(Saved data entries)
***

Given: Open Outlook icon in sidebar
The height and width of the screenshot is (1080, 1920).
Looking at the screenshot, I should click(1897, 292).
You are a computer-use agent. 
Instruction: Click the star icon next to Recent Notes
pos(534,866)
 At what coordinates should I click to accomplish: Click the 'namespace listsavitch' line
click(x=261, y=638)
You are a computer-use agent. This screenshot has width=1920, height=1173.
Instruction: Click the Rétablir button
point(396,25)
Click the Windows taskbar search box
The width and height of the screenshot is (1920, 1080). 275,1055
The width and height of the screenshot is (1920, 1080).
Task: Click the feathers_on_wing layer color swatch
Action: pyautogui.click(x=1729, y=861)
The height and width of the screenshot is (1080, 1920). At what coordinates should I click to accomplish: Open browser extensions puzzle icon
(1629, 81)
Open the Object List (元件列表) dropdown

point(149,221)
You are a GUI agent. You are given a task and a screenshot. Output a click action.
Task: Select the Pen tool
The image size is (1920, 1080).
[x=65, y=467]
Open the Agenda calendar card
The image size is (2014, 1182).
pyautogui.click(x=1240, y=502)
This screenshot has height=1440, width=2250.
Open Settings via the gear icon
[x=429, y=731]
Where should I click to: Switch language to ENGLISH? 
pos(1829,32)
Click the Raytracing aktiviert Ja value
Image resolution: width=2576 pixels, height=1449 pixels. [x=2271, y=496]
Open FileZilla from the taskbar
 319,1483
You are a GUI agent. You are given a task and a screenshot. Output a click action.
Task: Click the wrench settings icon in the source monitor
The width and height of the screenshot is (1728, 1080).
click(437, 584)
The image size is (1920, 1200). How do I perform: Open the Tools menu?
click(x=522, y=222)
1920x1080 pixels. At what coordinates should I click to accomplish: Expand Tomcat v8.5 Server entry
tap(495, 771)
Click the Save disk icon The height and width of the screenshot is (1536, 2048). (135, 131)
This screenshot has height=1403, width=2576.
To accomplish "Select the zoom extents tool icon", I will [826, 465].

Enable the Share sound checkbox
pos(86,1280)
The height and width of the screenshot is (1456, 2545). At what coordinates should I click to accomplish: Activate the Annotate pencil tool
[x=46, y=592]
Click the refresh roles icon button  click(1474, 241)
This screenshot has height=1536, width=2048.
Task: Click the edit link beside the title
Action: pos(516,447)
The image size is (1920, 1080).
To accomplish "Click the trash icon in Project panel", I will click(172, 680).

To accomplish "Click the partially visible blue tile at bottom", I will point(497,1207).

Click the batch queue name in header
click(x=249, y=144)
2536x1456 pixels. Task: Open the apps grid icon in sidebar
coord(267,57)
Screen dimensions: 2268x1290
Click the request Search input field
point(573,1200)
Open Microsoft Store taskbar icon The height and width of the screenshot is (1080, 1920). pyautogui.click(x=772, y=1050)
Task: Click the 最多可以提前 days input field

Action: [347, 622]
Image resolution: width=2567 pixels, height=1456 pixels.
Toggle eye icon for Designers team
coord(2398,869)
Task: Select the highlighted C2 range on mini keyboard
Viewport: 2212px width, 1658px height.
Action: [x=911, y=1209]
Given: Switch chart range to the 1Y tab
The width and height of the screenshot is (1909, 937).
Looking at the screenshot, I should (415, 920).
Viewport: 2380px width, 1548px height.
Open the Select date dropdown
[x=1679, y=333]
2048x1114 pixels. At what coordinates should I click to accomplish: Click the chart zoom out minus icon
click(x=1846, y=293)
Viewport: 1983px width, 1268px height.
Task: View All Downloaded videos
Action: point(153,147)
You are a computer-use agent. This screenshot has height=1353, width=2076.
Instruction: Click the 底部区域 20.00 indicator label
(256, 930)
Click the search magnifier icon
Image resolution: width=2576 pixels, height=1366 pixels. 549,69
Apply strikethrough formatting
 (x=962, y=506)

***

Write every record out again, unaltered.

* _Result_:
Given: Open Outlook icon in sidebar
The height and width of the screenshot is (1080, 1920).
Looking at the screenshot, I should click(1897, 292).
You are a computer-use agent. 
Instruction: Click the star icon next to Recent Notes
pos(534,866)
 At what coordinates should I click to accomplish: Click the 'namespace listsavitch' line
click(x=261, y=638)
You are a computer-use agent. This screenshot has width=1920, height=1173.
Instruction: Click the Rétablir button
point(396,25)
Click the Windows taskbar search box
The width and height of the screenshot is (1920, 1080). 275,1055
The width and height of the screenshot is (1920, 1080).
Task: Click the feathers_on_wing layer color swatch
Action: pyautogui.click(x=1729, y=861)
The height and width of the screenshot is (1080, 1920). At what coordinates should I click to accomplish: Open browser extensions puzzle icon
(1629, 81)
Open the Object List (元件列表) dropdown

point(149,221)
You are a GUI agent. You are given a task and a screenshot. Output a click action.
Task: Select the Pen tool
The image size is (1920, 1080).
[x=65, y=467]
Open the Agenda calendar card
The image size is (2014, 1182).
pyautogui.click(x=1240, y=502)
This screenshot has height=1440, width=2250.
Open Settings via the gear icon
[x=429, y=731]
Where should I click to: Switch language to ENGLISH? 
pos(1829,32)
Click the Raytracing aktiviert Ja value
Image resolution: width=2576 pixels, height=1449 pixels. [x=2271, y=496]
Open FileZilla from the taskbar
 319,1483
You are a GUI agent. You are given a task and a screenshot. Output a click action.
Task: Click the wrench settings icon in the source monitor
The width and height of the screenshot is (1728, 1080).
click(437, 584)
The image size is (1920, 1200). How do I perform: Open the Tools menu?
click(x=522, y=222)
1920x1080 pixels. At what coordinates should I click to accomplish: Expand Tomcat v8.5 Server entry
tap(495, 771)
Click the Save disk icon The height and width of the screenshot is (1536, 2048). (135, 131)
This screenshot has height=1403, width=2576.
To accomplish "Select the zoom extents tool icon", I will [826, 465].

Enable the Share sound checkbox
pos(86,1280)
The height and width of the screenshot is (1456, 2545). At what coordinates should I click to accomplish: Activate the Annotate pencil tool
[x=46, y=592]
Click the refresh roles icon button  click(1474, 241)
This screenshot has height=1536, width=2048.
Task: Click the edit link beside the title
Action: pos(516,447)
The image size is (1920, 1080).
To accomplish "Click the trash icon in Project panel", I will click(172, 680).

To accomplish "Click the partially visible blue tile at bottom", I will point(497,1207).

Click the batch queue name in header
click(x=249, y=144)
2536x1456 pixels. Task: Open the apps grid icon in sidebar
coord(267,57)
Screen dimensions: 2268x1290
Click the request Search input field
point(573,1200)
Open Microsoft Store taskbar icon The height and width of the screenshot is (1080, 1920). pyautogui.click(x=772, y=1050)
Task: Click the 最多可以提前 days input field

Action: [347, 622]
Image resolution: width=2567 pixels, height=1456 pixels.
Toggle eye icon for Designers team
coord(2398,869)
Task: Select the highlighted C2 range on mini keyboard
Viewport: 2212px width, 1658px height.
Action: [x=911, y=1209]
Given: Switch chart range to the 1Y tab
The width and height of the screenshot is (1909, 937).
Looking at the screenshot, I should (415, 920).
Viewport: 2380px width, 1548px height.
Open the Select date dropdown
[x=1679, y=333]
2048x1114 pixels. At what coordinates should I click to accomplish: Click the chart zoom out minus icon
click(x=1846, y=293)
Viewport: 1983px width, 1268px height.
Task: View All Downloaded videos
Action: point(153,147)
You are a computer-use agent. This screenshot has height=1353, width=2076.
Instruction: Click the 底部区域 20.00 indicator label
(256, 930)
Click the search magnifier icon
Image resolution: width=2576 pixels, height=1366 pixels. 549,69
Apply strikethrough formatting
 (x=962, y=506)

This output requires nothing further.